_PROBLEM TO SOLVE_:
Working from the entries below, give again each line from the first through the one containing "You are a computer-use agent. Image", exactly and with nothing else.
##########
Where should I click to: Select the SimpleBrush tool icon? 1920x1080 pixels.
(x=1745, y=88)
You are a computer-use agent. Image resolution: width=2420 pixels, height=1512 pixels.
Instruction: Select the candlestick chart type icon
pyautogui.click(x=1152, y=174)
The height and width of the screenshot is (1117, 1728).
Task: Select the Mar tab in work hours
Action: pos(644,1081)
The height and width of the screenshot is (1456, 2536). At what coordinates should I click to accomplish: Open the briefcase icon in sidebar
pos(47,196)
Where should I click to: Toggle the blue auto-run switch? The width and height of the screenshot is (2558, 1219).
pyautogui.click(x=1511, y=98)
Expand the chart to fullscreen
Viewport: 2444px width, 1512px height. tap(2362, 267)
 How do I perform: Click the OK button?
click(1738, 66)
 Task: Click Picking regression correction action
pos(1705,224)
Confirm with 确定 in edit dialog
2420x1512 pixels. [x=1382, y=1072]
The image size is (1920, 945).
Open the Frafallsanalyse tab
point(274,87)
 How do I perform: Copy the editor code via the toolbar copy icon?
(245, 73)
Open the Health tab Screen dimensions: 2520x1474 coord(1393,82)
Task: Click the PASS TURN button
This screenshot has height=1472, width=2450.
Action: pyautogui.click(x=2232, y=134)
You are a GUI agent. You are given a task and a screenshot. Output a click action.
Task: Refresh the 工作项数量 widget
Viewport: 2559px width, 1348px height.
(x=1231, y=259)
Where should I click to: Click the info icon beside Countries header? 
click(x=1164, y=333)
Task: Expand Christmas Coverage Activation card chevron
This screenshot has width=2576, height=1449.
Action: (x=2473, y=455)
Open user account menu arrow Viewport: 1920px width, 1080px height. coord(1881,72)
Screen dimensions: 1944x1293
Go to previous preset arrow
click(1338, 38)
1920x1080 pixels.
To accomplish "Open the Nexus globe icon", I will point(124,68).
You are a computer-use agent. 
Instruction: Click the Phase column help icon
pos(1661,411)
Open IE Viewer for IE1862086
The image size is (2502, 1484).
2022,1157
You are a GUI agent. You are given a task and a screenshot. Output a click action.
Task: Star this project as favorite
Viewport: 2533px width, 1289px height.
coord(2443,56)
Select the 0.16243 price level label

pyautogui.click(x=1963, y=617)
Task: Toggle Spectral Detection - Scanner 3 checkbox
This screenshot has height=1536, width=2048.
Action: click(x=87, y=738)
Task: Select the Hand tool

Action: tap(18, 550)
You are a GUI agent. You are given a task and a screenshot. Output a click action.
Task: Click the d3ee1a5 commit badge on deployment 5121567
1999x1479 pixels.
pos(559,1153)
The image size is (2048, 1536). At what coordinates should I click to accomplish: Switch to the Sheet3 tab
##########
_TASK OUTPUT_:
Where should I click to: Select the SimpleBrush tool icon? 1920x1080 pixels.
(x=1745, y=88)
You are a computer-use agent. Image resolution: width=2420 pixels, height=1512 pixels.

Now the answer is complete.